§ TO DO: Only the lines that include "button" should be copied from the data below.

Stored data entries:
* * * * *

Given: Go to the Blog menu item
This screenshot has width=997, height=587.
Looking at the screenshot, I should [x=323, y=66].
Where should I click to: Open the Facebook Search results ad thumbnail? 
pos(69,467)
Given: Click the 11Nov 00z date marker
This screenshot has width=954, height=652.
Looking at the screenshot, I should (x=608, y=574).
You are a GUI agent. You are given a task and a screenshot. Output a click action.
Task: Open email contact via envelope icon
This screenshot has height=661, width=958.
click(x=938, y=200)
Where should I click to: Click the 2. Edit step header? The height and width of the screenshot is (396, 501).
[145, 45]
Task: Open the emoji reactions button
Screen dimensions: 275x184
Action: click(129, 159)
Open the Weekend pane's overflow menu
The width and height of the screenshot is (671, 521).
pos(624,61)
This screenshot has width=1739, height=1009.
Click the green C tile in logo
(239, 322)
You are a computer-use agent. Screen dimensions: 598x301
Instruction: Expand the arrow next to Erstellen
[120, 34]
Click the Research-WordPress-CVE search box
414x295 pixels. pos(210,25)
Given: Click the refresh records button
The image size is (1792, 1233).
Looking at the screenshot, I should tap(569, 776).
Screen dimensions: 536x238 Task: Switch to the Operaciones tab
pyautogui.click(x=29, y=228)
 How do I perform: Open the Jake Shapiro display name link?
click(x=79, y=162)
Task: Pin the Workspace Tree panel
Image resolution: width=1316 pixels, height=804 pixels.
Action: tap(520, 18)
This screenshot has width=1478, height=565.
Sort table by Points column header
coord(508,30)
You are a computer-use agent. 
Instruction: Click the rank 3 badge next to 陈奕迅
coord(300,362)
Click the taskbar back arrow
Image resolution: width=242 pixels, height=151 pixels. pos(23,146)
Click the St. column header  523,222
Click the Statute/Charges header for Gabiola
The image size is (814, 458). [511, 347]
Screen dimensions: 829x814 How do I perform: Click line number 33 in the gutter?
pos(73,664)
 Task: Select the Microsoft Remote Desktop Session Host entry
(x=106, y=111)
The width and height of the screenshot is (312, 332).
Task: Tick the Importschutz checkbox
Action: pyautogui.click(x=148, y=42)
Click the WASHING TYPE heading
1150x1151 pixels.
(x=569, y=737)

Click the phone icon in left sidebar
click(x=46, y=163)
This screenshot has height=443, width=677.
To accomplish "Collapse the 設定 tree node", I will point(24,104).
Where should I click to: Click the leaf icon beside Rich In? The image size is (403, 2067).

* * * * *

§ EXPECTED OUTPUT:
Task: Open the emoji reactions button
Given: Click the refresh records button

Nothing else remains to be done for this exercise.